When an architecture firm designs its own workplace it’s an opportunity to lead by example and to realise an outcome uninhibited by client constraints. Conrad Architects’ new studio in Cremorne, Melbourne, embodies the practice’s design approach to align philosophy with company culture.
As with any space there are physical and non-physical elements that contribute to its aesthetic and atmosphere. At Conrad Architects, the physical is a refined and sophisticated industrial space, and the non-physical is a comfortable, enjoyable and inspiring environment that encourages the team to strive.
The studio is in a commercial building and embraces its industrial aesthetic. “Prior to fit-out, the space was unable to be leased as it presented as uninviting and uncomfortable. Rather than focusing on creating the latest ‘trendy space’ our design process focused on addressing the human senses to foster wellbeing and creativity,” says Director Paul Conrad.
Conrad Architects took a light touch to the building, exposing the pipes, ducting and concrete structure, and working with a monochrome palette. The concrete pillars guided the zoning of the space with wire mesh divides and a glass-enclosed boardroom maintaining openness and privacy. Acoustic baffles soften noise and spotlights, desk lamps and floor lamps provide a hierarchy of lighting. Plants and a bolt of red piping across the ceiling add striking colour.
The open-plan layout and seating arrangements encourage collaboration and Porcelain-topped custom-made meeting tables are resistant to scratching from material samples.
Artworks and classic design pieces evoke a gallery space and encourage the team to engage with different mediums of art and design.
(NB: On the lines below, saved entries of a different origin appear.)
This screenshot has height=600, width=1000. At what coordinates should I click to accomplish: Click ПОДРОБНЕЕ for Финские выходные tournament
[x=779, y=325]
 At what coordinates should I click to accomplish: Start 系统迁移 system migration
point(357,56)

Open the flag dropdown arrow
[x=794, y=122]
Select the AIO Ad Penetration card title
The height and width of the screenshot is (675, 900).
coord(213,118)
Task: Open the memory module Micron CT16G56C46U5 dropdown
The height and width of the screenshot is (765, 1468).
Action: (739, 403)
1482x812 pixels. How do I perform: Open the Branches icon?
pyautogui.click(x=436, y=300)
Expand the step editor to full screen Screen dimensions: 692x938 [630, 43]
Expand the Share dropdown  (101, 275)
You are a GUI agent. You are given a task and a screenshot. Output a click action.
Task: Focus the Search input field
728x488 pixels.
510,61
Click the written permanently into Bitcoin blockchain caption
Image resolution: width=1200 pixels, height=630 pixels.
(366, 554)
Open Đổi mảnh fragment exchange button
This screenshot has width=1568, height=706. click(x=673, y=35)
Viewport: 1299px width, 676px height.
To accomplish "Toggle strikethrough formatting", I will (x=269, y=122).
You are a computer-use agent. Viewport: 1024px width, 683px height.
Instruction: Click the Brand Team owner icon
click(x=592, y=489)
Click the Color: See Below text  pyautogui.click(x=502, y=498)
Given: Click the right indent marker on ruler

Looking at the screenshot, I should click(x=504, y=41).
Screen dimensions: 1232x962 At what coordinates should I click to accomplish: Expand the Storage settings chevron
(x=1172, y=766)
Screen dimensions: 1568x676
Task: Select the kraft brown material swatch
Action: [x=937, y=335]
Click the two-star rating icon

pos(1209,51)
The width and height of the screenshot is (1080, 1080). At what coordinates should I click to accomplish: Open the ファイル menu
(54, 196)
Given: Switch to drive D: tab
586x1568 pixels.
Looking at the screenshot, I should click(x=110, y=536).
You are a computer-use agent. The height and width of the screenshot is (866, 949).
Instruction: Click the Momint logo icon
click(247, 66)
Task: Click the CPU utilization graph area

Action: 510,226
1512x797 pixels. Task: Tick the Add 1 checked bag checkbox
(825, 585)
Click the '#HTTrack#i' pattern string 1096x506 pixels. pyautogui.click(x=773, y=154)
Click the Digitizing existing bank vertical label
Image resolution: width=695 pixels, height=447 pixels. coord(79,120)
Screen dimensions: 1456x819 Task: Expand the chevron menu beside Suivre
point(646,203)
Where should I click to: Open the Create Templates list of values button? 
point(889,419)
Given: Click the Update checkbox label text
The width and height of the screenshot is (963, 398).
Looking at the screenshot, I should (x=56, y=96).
This includes the Favela Armchair by the Campana brothers for Edra, Gaetano Pesce’s sculptural UP7 Foot from B&B Italia and Paul’s own fine art photography in colour and black and white.
The design of the workplace varies stylistically from Conrad Architects’ residential work, but the philosophy remains the same: “clarity of idea, restraint, the importance of light, and engagement with art,” Paul describes.
Indeed, as Conrad Architects leads by example in its workplace, the studio becomes a place to inspire the design aspirations and ambitions of those who work in and visit it. “It is great to inhabit a space that sets a minimum benchmark for our design quality, but also exhibits this to clients and collaborators,” says Paul.